EXERCISE DESCRIPTION: Transcribe each line below word for word.

(Records excerpted from a collection)

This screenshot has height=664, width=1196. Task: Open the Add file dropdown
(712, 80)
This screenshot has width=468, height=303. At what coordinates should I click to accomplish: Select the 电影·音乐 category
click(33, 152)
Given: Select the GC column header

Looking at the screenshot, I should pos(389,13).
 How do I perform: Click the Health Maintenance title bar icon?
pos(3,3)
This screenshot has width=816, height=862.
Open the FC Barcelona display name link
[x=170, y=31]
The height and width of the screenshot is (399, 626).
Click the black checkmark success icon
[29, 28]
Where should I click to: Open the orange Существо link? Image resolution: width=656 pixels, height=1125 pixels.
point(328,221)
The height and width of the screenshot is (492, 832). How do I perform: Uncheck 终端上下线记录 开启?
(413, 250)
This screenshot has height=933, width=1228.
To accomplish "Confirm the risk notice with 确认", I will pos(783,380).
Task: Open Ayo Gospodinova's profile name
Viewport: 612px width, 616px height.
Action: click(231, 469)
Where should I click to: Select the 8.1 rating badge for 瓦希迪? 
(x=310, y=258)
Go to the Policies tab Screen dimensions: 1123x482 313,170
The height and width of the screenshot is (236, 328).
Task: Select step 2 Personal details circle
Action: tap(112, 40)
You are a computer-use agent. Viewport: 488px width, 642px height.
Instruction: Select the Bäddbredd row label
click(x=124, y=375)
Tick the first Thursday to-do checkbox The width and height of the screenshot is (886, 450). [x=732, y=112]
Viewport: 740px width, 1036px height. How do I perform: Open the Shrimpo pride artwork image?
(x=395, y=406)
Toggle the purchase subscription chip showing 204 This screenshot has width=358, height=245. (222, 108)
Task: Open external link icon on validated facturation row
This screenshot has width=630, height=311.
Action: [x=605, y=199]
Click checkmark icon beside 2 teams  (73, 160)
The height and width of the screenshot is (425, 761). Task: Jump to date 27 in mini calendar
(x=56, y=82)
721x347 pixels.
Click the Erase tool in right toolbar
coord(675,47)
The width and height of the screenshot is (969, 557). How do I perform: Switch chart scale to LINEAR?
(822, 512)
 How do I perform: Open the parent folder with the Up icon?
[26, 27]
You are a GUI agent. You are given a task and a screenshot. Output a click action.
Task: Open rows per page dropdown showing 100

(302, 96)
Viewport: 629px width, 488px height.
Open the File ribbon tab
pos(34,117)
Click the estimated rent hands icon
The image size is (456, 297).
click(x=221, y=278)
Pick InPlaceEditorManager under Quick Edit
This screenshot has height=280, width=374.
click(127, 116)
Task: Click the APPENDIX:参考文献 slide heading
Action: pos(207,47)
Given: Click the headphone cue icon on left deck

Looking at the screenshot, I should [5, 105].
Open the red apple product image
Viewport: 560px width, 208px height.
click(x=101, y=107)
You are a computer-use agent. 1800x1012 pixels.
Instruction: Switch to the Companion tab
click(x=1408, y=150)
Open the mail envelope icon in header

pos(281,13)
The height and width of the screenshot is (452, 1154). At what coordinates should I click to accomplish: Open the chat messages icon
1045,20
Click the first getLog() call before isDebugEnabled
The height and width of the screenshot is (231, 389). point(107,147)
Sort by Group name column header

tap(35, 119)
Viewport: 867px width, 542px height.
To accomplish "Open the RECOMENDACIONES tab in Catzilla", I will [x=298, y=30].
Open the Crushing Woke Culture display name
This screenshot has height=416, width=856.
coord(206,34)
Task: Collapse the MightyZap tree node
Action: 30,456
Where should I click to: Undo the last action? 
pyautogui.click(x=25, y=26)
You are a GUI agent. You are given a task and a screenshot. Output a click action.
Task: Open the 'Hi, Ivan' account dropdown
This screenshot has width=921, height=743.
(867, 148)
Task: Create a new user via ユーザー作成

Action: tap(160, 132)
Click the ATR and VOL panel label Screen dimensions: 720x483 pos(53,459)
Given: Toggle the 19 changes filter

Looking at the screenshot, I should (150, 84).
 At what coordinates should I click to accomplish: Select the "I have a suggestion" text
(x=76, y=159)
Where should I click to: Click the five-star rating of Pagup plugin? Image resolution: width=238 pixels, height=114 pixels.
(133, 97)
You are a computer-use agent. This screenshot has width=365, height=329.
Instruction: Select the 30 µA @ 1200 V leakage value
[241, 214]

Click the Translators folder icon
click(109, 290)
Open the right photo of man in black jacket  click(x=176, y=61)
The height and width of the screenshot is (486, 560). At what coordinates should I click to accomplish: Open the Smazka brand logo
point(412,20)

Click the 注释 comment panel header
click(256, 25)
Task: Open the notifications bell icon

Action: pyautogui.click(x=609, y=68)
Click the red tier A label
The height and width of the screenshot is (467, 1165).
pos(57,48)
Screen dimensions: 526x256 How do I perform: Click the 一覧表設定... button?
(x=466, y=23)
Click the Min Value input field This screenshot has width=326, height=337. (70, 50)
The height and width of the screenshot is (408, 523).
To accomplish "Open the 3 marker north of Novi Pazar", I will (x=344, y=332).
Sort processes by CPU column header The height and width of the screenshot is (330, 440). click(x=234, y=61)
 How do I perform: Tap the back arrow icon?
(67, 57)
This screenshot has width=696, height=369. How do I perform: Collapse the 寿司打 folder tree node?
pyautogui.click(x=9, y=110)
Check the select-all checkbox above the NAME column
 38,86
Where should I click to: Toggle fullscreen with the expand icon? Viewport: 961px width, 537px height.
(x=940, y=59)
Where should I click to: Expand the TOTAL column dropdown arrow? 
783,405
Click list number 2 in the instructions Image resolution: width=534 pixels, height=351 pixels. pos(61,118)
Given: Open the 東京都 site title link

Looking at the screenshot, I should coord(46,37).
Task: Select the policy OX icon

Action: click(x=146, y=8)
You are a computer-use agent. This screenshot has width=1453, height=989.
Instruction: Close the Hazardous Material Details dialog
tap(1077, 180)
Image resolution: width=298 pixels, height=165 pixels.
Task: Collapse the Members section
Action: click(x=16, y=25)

ANSWER SECTION:
This screenshot has height=664, width=1196. Task: Open the Add file dropdown
(712, 80)
This screenshot has width=468, height=303. At what coordinates should I click to accomplish: Select the 电影·音乐 category
click(33, 152)
Given: Select the GC column header

Looking at the screenshot, I should pos(389,13).
 How do I perform: Click the Health Maintenance title bar icon?
pos(3,3)
This screenshot has width=816, height=862.
Open the FC Barcelona display name link
[x=170, y=31]
The height and width of the screenshot is (399, 626).
Click the black checkmark success icon
[29, 28]
Where should I click to: Open the orange Существо link? Image resolution: width=656 pixels, height=1125 pixels.
point(328,221)
The height and width of the screenshot is (492, 832). How do I perform: Uncheck 终端上下线记录 开启?
(413, 250)
This screenshot has height=933, width=1228.
To accomplish "Confirm the risk notice with 确认", I will pos(783,380).
Task: Open Ayo Gospodinova's profile name
Viewport: 612px width, 616px height.
Action: click(231, 469)
Where should I click to: Select the 8.1 rating badge for 瓦希迪? 
(x=310, y=258)
Go to the Policies tab Screen dimensions: 1123x482 313,170
The height and width of the screenshot is (236, 328).
Task: Select step 2 Personal details circle
Action: tap(112, 40)
You are a computer-use agent. Viewport: 488px width, 642px height.
Instruction: Select the Bäddbredd row label
click(x=124, y=375)
Tick the first Thursday to-do checkbox The width and height of the screenshot is (886, 450). [x=732, y=112]
Viewport: 740px width, 1036px height. How do I perform: Open the Shrimpo pride artwork image?
(x=395, y=406)
Toggle the purchase subscription chip showing 204 This screenshot has width=358, height=245. (222, 108)
Task: Open external link icon on validated facturation row
This screenshot has width=630, height=311.
Action: [x=605, y=199]
Click checkmark icon beside 2 teams  (73, 160)
The height and width of the screenshot is (425, 761). Task: Jump to date 27 in mini calendar
(x=56, y=82)
721x347 pixels.
Click the Erase tool in right toolbar
coord(675,47)
The width and height of the screenshot is (969, 557). How do I perform: Switch chart scale to LINEAR?
(822, 512)
 How do I perform: Open the parent folder with the Up icon?
[26, 27]
You are a GUI agent. You are given a task and a screenshot. Output a click action.
Task: Open rows per page dropdown showing 100

(302, 96)
Viewport: 629px width, 488px height.
Open the File ribbon tab
pos(34,117)
Click the estimated rent hands icon
The image size is (456, 297).
click(x=221, y=278)
Pick InPlaceEditorManager under Quick Edit
This screenshot has height=280, width=374.
click(127, 116)
Task: Click the APPENDIX:参考文献 slide heading
Action: pos(207,47)
Given: Click the headphone cue icon on left deck

Looking at the screenshot, I should [5, 105].
Open the red apple product image
Viewport: 560px width, 208px height.
click(x=101, y=107)
You are a computer-use agent. 1800x1012 pixels.
Instruction: Switch to the Companion tab
click(x=1408, y=150)
Open the mail envelope icon in header

pos(281,13)
The height and width of the screenshot is (452, 1154). At what coordinates should I click to accomplish: Open the chat messages icon
1045,20
Click the first getLog() call before isDebugEnabled
The height and width of the screenshot is (231, 389). point(107,147)
Sort by Group name column header

tap(35, 119)
Viewport: 867px width, 542px height.
To accomplish "Open the RECOMENDACIONES tab in Catzilla", I will [x=298, y=30].
Open the Crushing Woke Culture display name
This screenshot has height=416, width=856.
coord(206,34)
Task: Collapse the MightyZap tree node
Action: 30,456
Where should I click to: Undo the last action? 
pyautogui.click(x=25, y=26)
You are a GUI agent. You are given a task and a screenshot. Output a click action.
Task: Open the 'Hi, Ivan' account dropdown
This screenshot has width=921, height=743.
(867, 148)
Task: Create a new user via ユーザー作成

Action: tap(160, 132)
Click the ATR and VOL panel label Screen dimensions: 720x483 pos(53,459)
Given: Toggle the 19 changes filter

Looking at the screenshot, I should (150, 84).
 At what coordinates should I click to accomplish: Select the "I have a suggestion" text
(x=76, y=159)
Where should I click to: Click the five-star rating of Pagup plugin? Image resolution: width=238 pixels, height=114 pixels.
(133, 97)
You are a computer-use agent. This screenshot has width=365, height=329.
Instruction: Select the 30 µA @ 1200 V leakage value
[241, 214]

Click the Translators folder icon
click(109, 290)
Open the right photo of man in black jacket  click(x=176, y=61)
The height and width of the screenshot is (486, 560). At what coordinates should I click to accomplish: Open the Smazka brand logo
point(412,20)

Click the 注释 comment panel header
click(256, 25)
Task: Open the notifications bell icon

Action: pyautogui.click(x=609, y=68)
Click the red tier A label
The height and width of the screenshot is (467, 1165).
pos(57,48)
Screen dimensions: 526x256 How do I perform: Click the 一覧表設定... button?
(x=466, y=23)
Click the Min Value input field This screenshot has width=326, height=337. (70, 50)
The height and width of the screenshot is (408, 523).
To accomplish "Open the 3 marker north of Novi Pazar", I will (x=344, y=332).
Sort processes by CPU column header The height and width of the screenshot is (330, 440). click(x=234, y=61)
 How do I perform: Tap the back arrow icon?
(67, 57)
This screenshot has width=696, height=369. How do I perform: Collapse the 寿司打 folder tree node?
pyautogui.click(x=9, y=110)
Check the select-all checkbox above the NAME column
 38,86
Where should I click to: Toggle fullscreen with the expand icon? Viewport: 961px width, 537px height.
(x=940, y=59)
Where should I click to: Expand the TOTAL column dropdown arrow? 
783,405
Click list number 2 in the instructions Image resolution: width=534 pixels, height=351 pixels. pos(61,118)
Given: Open the 東京都 site title link

Looking at the screenshot, I should coord(46,37).
Task: Select the policy OX icon

Action: click(x=146, y=8)
You are a computer-use agent. This screenshot has width=1453, height=989.
Instruction: Close the Hazardous Material Details dialog
tap(1077, 180)
Image resolution: width=298 pixels, height=165 pixels.
Task: Collapse the Members section
Action: click(x=16, y=25)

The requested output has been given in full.